The phase 2 PACIFIC-Stroke trial, presented at the European Society of Cardiology (ESC) Congress 2022, investigated the efficacy, safety and optimal dosage of asundexian for secondary stroke prevention following an acute non-cardioembolic ischaemic stroke.
“This was the first completed randomised trial comparing factor XIa inhibition versus placebo, both on top of antiplatelet therapy, for secondary prevention of non-cardioembolic ischaemic stroke,” said study author, Dr Ashkan Shoamanesh of the Population Health Research Institute, Hamilton, Canada.
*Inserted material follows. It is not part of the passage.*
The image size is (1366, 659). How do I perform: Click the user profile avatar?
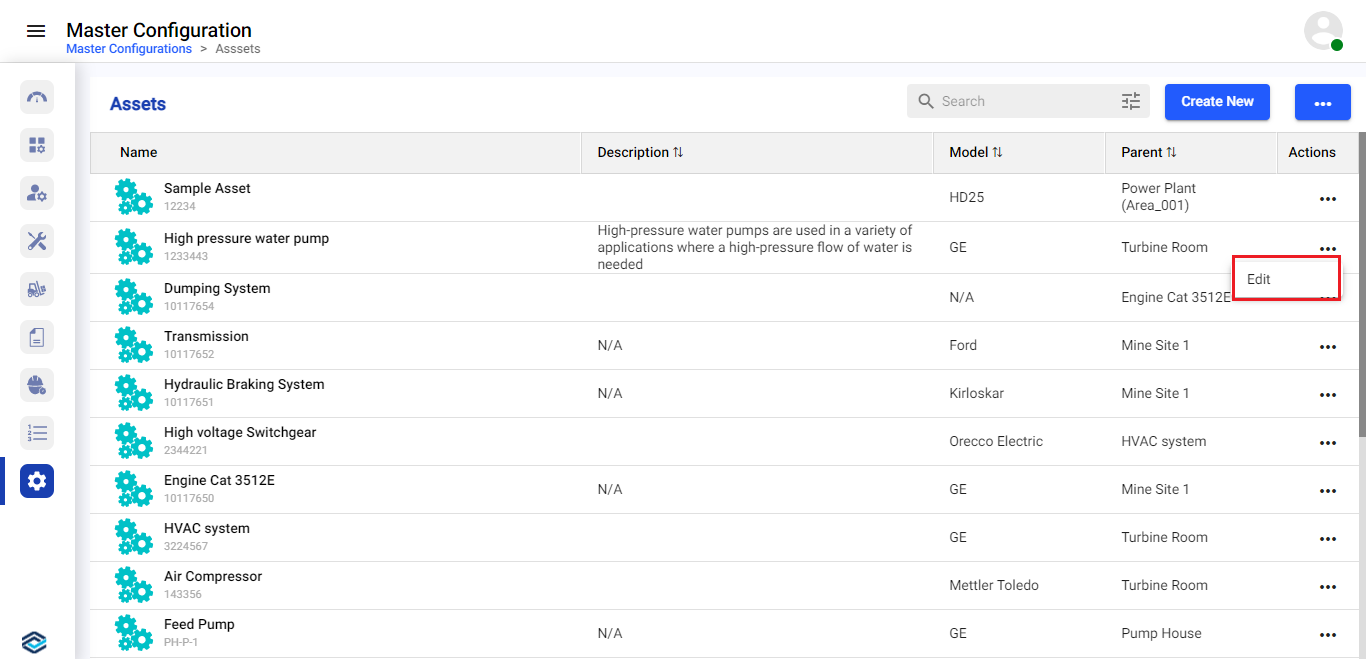(x=1323, y=31)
“The results of PACIFIC-Stroke indicate that the potential of asundexian to prevent stroke in selected patients should be investigated further.”
He added: “More effective preventive strategies are needed for secondary stroke prevention. Dual pathway inhibition combining an anticoagulant with an antiplatelet agent is hypothetically appealing, but there have been concerns that currently available oral anticoagulants may raise the likelihood of bleeding.
“There is emerging evidence that factor XIa inhibitors, such as asundexian, may prevent thrombosis without increasing bleeding.”
The trial was conducted at 196 sites in 23 countries. A total of 1,808 patients were randomised within 48 hours of non-cardioembolic ischaemic stroke to once daily asundexian 10 mg, 20 mg, 50 mg, or placebo on top of usual antiplatelet therapy.
The average age was 67 years and 34 per cent were women. Participants underwent brain magnetic resonance imaging (MRI) at study entry and after six months, with images independently analysed by two radiologists blinded to treatment allocation. Patients were followed up for six to 12 months.
The primary efficacy outcome was the dose-response effect on the composite of incident MRI-detected covert brain infarcts or recurrent symptomatic ischaemic stroke at six months.
The primary safety outcome was major or clinically-relevant non-major bleeding at 12 months. Secondary exploratory outcomes included ischaemic stroke and the composite of ischaemic stroke and TIA.
There were 362 primary efficacy outcomes at six months, 87 (19.1 per cent) in the placebo group, 86 (18.9 per cent) in the asundexian 10 mg group, 99 (22 per cent) in the 20 mg group and 90 (20.1 per cent) in the 50 mg group.
During the total follow-up, 125 recurrent symptomatic ischaemic strokes or TIA occurred, 38 (8.3 per cent) in the placebo group, 35 (7.7 per cent) in the asundexian 10 mg group, 28 (6.2 per cent) in the 20 mg group and 24 (5.4 per cent) in the 50 mg group.
In a secondary exploratory analysis, recurrent ischaemic stroke or TIA was reduced among patients assigned to asundexian 50 mg compared with placebo, with the largest reduction among those with extracranial or intracranial atherosclerotic plaque.
The primary safety outcome was not significantly increased at 12 months with asundexian, occurring in 2.4 per cent of patients assigned to placebo and 3.9 per cent of those assigned to asundexian.
Dr Shoamanesh said: “The promising results from this phase two trial require validation in an adequately-powered phase three randomised trial before being applied to clinical care for secondary stroke prevention.
“These findings may form the foundation for a phase three study investigating asundexian in addition to antiplatelet therapy in patients with non-cardioembolic ischaemic stroke.”